Don’t not do what they said don’t to, do what you don’t not feel like not doing

DON’T GO IN THE WOODS

1.5 Stars  1981/18/82m

“Everyone has nightmares about the ugliest way to die.”

A.k.a. Don’t Go in the Woods…Alone!

Director: James Bryan / Writer: Garth Eliassen / Cast: Jack McClelland, Mary Gail Artz, James P. Hayden, Angie Brown, Ken Carter, Tom Drury.

Body Count: 16

Dire-logue: “Peter! That could’ve been a fatal mistake, jumping off a log!”


One of the many horror movies of the “Don’t…” oeuvre of the early 80s, Don’t Go in the Woods may have the achieved the notoreity of finding its way on to the Video Nasties List but it’s possibly even more well known for being a hysterically inept exercise in how not to go about making a slasher film.

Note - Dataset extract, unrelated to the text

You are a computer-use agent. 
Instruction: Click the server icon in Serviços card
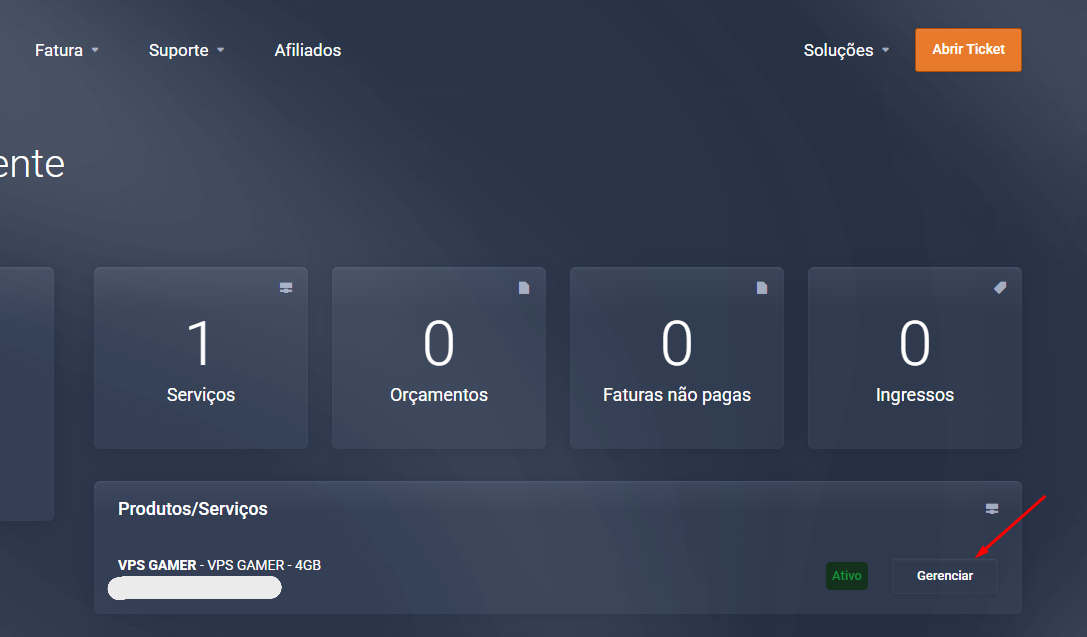286,288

It’s that film you saw when you were 12 and thought you were so tough for sitting through. At 25 you realise it was just crap.

Starting with silent credits and then aerial footage of some mountains that looks as if the camera was mounted on a vibrator, atop a washing machine in an out of control prototype helicopter, DGITW quickly piles up a worthy body count as a girl running along a stream dies, then a birdwatcher gets his arm lopped off and a couple of oddly dressed day walkers die. We don’t get to see the killer or even really how any of these people die but it’s fairly comical, given that all the audio was dubbed on afterwards to ‘improve’ the sound, rendering any dramatic nuance lost in horrible sounding dialogue that’s either shouted or whispered.

Don’t wear an oversized bowtie in the woods

We meet our quartet of dreary central characters, pink-shirted Peter, know-all man o’ the wild Craig, and two women who are virtually identical save for hair colour, Ingrid and Joanie. Between random murders, we return to the group to listen to Craig droning on about survival and how man is the most feared animal of the woods until he is mercifully the first one killed off.

The others scatter and while Joanie goes it alone, Peter and Ingrid discover more bodies, kill an innocent bystander and find their way to safety only to run back into the woods to search for Joanie and finish off the killer, who, in the meantime, has killed a couple in a VW camper, an artist, a fisherman and – somewhat randomly – beheaded a guy in a wheelchair. Why the fuck would someone wheel themselves up a mountain unaided? The guy even falls out of the damn thing at one point. And why was there an unsteady girl on rollerskates earlier on – are we to believe she skated up the mountain?

Don’t know the hell that is? She’s been skewered through her painting

There are numerous other questions raised by the sheer randomness of this project: the killer, when finally shown about halfway through, is some beardy guy who jangles when he runs, yet nobody hears him approaching… One early victim is tossed off a cliff face and lands on some rocks literally five feet from some people playing in a waterfall and they totally don’t notice!

Eventually, when Peter and Joanie defy the title of the film and return to the woods, they take with them a hunting party, the almost perfectly spherical sheriff and a fucking doctor from the hospital. Things end in a suitably nihilistic way (possibly the scene that got it banned) and it wraps with a stultifyingly horrendous song that can must be heard to be bought.

Don’t Go in the Woods sucks. It sucks so hard I feared that it might suck a hole in the fabric of space and take us all with it. But it’s funny as hell and worth seeing for a dare if nothing more. The dubbing situation is amusing on its own but when coupled with the abysmal acting of virtually all involved, it just becomes one more reason not to visit Utah.

Don’t give up the day job

Blurbs-of-interest: Mary Gail Artz (Ingrid – redhead) became a successful casting director soon after this faux pas and has credits on a lot of big films, including Halloween II and House of Wax in the horror realm. Angie Brown (Joanie) was in All-American Murder.